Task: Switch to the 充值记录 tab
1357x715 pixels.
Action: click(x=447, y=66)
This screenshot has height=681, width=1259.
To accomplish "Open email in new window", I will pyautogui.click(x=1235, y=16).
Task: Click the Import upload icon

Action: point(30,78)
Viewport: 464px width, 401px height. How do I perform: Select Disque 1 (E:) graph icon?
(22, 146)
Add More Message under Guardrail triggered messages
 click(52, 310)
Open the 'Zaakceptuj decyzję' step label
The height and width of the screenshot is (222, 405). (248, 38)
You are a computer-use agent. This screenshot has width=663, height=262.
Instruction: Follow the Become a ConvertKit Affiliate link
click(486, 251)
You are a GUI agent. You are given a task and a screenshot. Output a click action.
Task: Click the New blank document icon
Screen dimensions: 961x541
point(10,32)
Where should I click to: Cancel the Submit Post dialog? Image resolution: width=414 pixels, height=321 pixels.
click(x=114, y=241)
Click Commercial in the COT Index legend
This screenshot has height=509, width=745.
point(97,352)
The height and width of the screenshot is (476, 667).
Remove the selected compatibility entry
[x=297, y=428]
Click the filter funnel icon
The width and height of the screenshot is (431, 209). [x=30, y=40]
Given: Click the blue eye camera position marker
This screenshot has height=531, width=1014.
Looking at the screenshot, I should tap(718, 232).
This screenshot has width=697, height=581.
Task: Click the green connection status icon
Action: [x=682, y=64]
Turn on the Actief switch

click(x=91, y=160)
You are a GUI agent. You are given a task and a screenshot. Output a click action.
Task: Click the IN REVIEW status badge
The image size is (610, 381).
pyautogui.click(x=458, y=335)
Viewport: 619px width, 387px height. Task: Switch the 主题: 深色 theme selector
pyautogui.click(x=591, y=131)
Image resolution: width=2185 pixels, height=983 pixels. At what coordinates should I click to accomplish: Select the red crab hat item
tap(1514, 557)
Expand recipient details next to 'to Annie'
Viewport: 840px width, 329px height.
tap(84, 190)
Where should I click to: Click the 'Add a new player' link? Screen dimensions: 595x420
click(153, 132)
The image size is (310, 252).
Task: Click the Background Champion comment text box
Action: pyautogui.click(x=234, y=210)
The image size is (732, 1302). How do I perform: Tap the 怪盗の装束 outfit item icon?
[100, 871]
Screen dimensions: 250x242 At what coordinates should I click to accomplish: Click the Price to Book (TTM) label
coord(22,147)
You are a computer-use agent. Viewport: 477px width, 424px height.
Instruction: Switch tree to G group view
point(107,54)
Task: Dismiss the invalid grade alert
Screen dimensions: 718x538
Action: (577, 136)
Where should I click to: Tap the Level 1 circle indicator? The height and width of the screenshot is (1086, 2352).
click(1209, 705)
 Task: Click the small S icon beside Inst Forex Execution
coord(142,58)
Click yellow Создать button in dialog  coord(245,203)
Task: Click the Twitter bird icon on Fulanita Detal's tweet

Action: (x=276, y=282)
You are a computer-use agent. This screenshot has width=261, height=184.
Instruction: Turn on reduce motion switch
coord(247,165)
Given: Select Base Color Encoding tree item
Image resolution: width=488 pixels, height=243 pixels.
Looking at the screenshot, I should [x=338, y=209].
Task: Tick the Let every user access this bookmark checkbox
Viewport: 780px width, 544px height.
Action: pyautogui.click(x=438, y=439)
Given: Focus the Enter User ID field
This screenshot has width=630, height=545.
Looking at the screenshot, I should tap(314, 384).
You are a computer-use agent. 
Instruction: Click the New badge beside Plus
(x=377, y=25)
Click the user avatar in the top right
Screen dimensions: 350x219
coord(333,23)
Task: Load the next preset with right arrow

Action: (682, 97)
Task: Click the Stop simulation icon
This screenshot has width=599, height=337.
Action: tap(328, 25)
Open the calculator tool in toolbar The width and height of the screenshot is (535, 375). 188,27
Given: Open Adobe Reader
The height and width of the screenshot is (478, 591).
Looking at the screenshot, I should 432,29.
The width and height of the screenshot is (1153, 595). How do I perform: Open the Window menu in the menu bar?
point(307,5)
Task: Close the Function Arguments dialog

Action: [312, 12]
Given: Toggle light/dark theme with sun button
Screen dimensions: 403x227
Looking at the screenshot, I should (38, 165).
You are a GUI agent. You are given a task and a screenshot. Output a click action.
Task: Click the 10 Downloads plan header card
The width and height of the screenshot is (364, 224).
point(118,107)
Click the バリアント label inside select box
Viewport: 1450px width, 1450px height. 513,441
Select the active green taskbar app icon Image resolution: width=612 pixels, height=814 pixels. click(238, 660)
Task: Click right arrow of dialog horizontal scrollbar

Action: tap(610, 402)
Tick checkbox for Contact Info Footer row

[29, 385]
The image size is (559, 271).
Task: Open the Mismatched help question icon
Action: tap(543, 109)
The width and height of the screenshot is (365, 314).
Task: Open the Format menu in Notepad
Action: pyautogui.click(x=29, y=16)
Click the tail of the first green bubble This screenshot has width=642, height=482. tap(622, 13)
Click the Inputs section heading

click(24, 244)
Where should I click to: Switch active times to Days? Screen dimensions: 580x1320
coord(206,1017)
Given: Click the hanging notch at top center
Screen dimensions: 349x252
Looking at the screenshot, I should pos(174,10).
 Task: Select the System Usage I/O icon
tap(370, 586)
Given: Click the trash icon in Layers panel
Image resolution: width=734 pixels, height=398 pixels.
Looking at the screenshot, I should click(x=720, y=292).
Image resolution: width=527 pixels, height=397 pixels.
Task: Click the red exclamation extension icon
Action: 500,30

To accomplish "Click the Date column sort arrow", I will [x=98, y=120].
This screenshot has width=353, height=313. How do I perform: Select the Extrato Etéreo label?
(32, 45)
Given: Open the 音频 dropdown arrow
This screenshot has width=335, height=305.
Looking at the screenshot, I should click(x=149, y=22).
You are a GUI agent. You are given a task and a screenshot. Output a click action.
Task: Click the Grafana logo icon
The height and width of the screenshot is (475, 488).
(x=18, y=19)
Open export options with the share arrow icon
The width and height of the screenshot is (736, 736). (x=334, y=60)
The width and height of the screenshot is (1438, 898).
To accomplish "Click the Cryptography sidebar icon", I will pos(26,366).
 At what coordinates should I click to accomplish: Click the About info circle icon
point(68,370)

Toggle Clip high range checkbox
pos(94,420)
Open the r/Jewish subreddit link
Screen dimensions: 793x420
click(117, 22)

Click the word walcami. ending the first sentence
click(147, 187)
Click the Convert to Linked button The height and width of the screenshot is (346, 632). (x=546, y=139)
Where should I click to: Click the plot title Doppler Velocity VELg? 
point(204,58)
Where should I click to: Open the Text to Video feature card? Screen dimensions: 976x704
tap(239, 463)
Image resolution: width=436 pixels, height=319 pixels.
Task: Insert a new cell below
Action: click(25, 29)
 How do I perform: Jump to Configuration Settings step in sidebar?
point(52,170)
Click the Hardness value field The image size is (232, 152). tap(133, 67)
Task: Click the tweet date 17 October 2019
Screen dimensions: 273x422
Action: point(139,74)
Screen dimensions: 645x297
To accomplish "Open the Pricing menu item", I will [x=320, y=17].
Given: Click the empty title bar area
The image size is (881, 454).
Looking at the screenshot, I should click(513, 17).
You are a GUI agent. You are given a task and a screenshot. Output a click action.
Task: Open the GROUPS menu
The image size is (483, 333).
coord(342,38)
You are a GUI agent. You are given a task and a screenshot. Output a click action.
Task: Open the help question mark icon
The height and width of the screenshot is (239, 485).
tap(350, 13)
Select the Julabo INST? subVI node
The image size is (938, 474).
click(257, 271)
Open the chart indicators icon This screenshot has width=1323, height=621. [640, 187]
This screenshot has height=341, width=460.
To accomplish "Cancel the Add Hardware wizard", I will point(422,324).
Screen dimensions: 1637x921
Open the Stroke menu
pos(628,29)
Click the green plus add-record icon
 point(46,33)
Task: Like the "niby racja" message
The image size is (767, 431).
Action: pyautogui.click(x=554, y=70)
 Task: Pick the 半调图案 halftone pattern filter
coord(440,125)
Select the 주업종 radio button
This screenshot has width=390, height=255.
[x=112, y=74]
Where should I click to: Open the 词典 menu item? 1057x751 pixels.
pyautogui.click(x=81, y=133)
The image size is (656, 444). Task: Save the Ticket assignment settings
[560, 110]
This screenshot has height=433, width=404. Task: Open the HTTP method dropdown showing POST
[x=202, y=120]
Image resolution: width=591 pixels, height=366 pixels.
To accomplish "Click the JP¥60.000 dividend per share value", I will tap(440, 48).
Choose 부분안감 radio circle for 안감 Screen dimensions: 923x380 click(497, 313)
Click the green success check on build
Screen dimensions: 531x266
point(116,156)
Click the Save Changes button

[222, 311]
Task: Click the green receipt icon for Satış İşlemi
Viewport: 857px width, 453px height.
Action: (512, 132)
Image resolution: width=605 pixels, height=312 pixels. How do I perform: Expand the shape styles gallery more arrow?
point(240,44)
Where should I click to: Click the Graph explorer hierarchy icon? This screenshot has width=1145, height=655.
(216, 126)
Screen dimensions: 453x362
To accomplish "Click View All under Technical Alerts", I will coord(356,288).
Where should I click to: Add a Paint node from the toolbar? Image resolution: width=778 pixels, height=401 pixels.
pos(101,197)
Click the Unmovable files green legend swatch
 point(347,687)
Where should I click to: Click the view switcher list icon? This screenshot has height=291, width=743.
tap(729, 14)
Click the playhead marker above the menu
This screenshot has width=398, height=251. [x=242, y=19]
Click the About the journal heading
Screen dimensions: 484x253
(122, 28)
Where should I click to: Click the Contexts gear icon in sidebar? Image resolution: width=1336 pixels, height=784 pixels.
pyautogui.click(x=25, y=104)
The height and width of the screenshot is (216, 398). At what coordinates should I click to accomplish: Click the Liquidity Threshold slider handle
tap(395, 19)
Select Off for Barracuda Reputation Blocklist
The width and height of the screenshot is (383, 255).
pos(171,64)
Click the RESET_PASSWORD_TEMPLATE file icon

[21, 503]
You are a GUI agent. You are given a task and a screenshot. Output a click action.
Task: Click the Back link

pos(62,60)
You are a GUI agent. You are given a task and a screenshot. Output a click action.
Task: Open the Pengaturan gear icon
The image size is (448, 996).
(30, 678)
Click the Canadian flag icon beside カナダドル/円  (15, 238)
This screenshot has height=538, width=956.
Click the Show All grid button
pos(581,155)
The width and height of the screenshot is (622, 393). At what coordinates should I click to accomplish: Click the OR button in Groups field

============

• **INSTRUCTIONS FOR THE TASK**:
Copy range, inclusive: the line holding "Task: Click the Import upload icon" to the line holding "has width=663, height=262.". Reproduce exactly those lines of the records above and no others.

• **TASK RESPONSE**:
Task: Click the Import upload icon

Action: point(30,78)
Viewport: 464px width, 401px height. How do I perform: Select Disque 1 (E:) graph icon?
(22, 146)
Add More Message under Guardrail triggered messages
 click(52, 310)
Open the 'Zaakceptuj decyzję' step label
The height and width of the screenshot is (222, 405). (248, 38)
You are a computer-use agent. This screenshot has width=663, height=262.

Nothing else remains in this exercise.